• _Challenge A_
From the article on The Charlie Drake Show, extract the passage starting at "- Release: 31" and ending at "on the BBC.".
• _Challenge B_
Extend the article on The Charlie Drake Show, continuing from its last sentence.

- Genre: Sitcom Sketch Stand-up
- Written by: Charlie Drake Richard Waring Lew Schwarz
- Starring: Charlie Drake
- Country of origin: United Kingdom
- No. of episodes: 30

Production
- Running time: 60 minutes (1 episode) 45 minutes (10 episodes) 35 minutes (7 episodes) 30 minutes (12 episodes)

Original release
- Network: BBC TV (12 episodes) BBC1 (11 episodes) ITV (7 episodes)
- Release: 31 August 1958 – 28 April 1968

Related
- Charlie Drake

= The Charlie Drake Show =

British TV comedy series (1958–1968)

The Charlie Drake Show is the name of four British comedy programmes that aired from 1958 to 1968. Starring comedian Charlie Drake, two of the programmes aired on ITV and two on the BBC.

==1958 programme==
The first programme to use the title The Charlie Drake Show was a one-off 60 minute sketch and stand-up that aired on ITV on Sunday 31 August 1958 at 8.30pm. Made in black-and-white, the programme was produced by Kenneth Carter. The episode is presumed lost.

==1960 sitcom==
Two years later a sitcom, called The Charlie Drake Show, aired on BBC TV. The programme aired for a total of 12 episodes, each 30 minutes long, over three series from 25 November 1960 to 24 October 1961. It was written by Drake and Richard Waring and produced by Ronald Marsh. The first series, which aired on Fridays at 7.30pm, had the theme of "coping with the pressures of modern day life in 1960". The theme of series two - which broadcast on Thursdays at 7.30pm - was adventure and spoofed TV programmes and films.

• _Data section_
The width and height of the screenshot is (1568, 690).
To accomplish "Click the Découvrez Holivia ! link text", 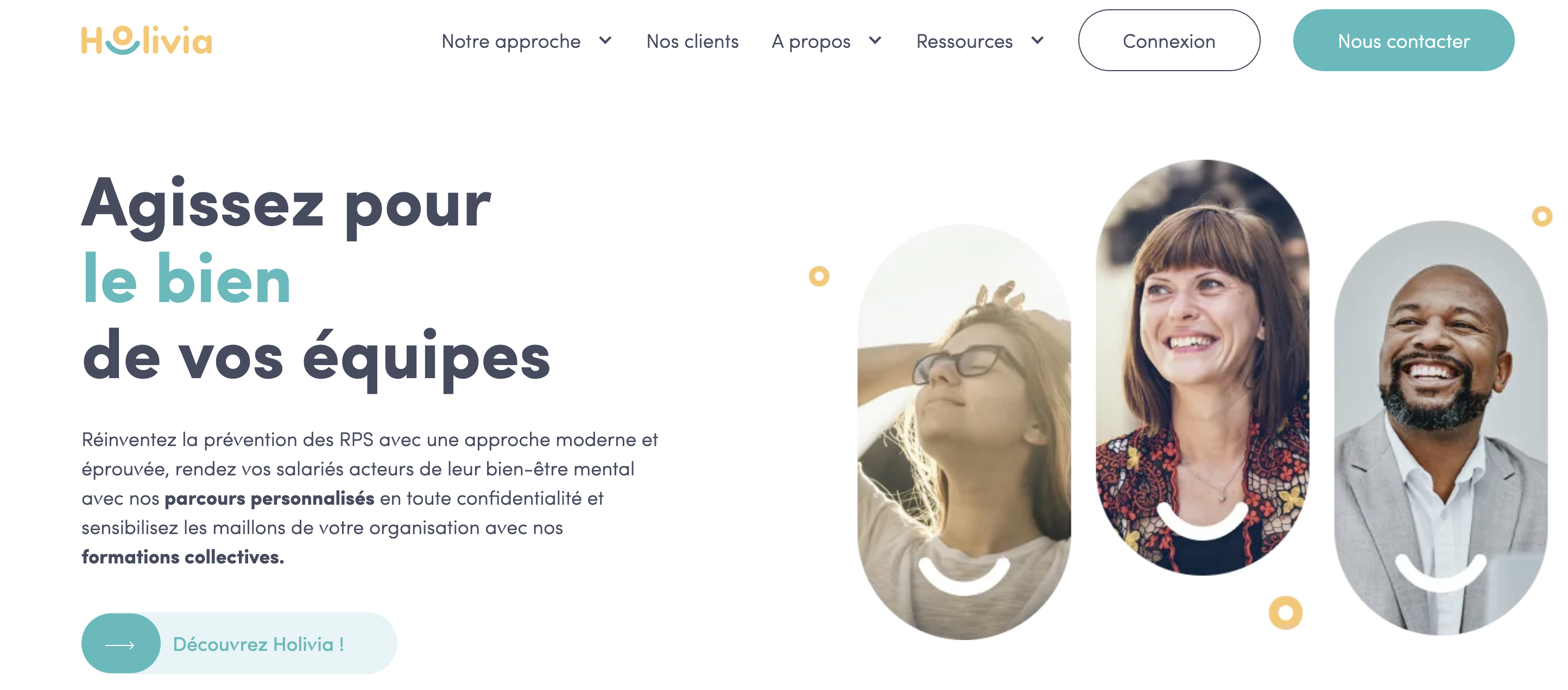I will (258, 644).
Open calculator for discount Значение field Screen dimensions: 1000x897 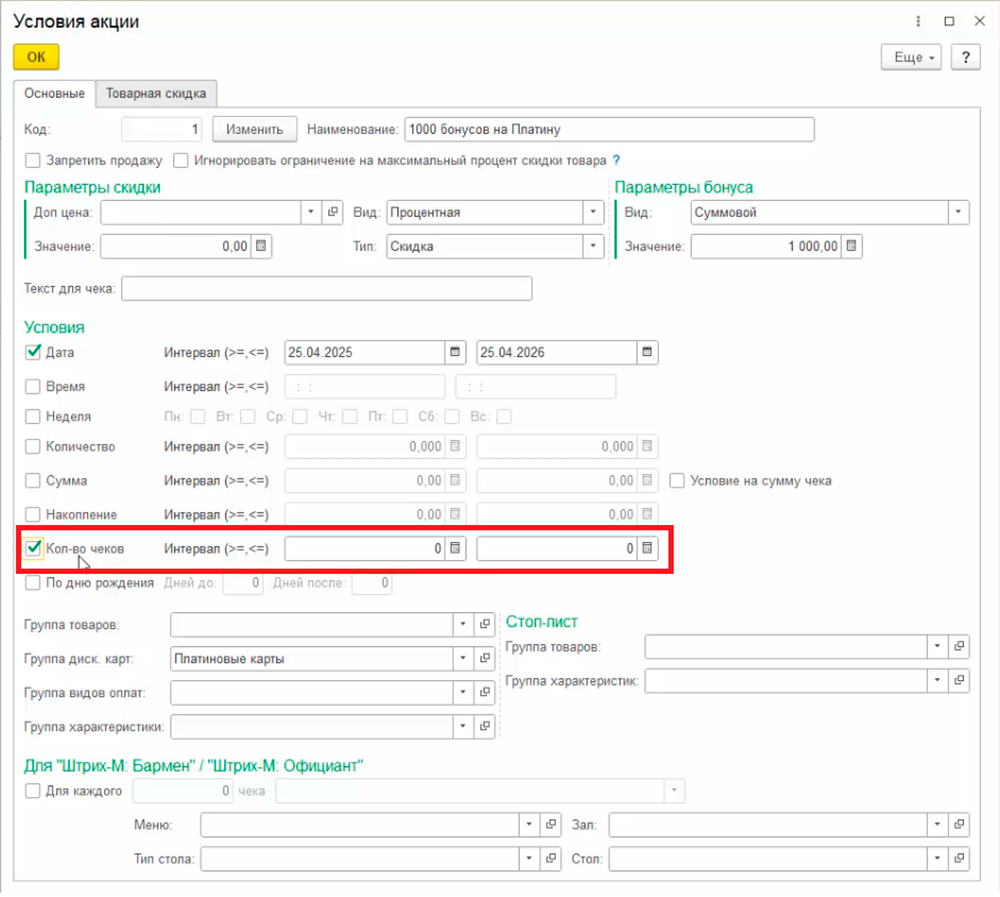click(261, 246)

• _Output A_
- Release: 31 August 1958 – 28 April 1968

Related
- Charlie Drake

= The Charlie Drake Show =

British TV comedy series (1958–1968)

The Charlie Drake Show is the name of four British comedy programmes that aired from 1958 to 1968. Starring comedian Charlie Drake, two of the programmes aired on ITV and two on the BBC.

• _Output B_
The third series was due to consist of six episodes. However, during live transmission of the first episode a stunt involving Drake went wrong and he fractured his skull and remained unconscious for three days. In the stunt, Drake was to be pulled through a bookcase and then thrown out of a sugar-glass window, only to emerge from a door and belt out his catchphrase, "Hello, my darlings!" However, a team of carpenters, unaware that the bookcase was to be fragile, nailed it down and made it too solid for Drake to pass through clearly. When Drake was pulled through the bookcase, he was knocked unconscious. The two actors who were with Drake, unaware of his condition, then, with visible difficulty, threw him out of the window, where he hit his head upon a weight. The episode went off the air when the crew realised what had happened. The unmade second and third episodes of that series were due to be called "Of Mouse and Man" and "French with Tears". Due to the policies of the time, the entire first series is missing and presumed lost. The first, third and sixth episodes of the second series are also missing.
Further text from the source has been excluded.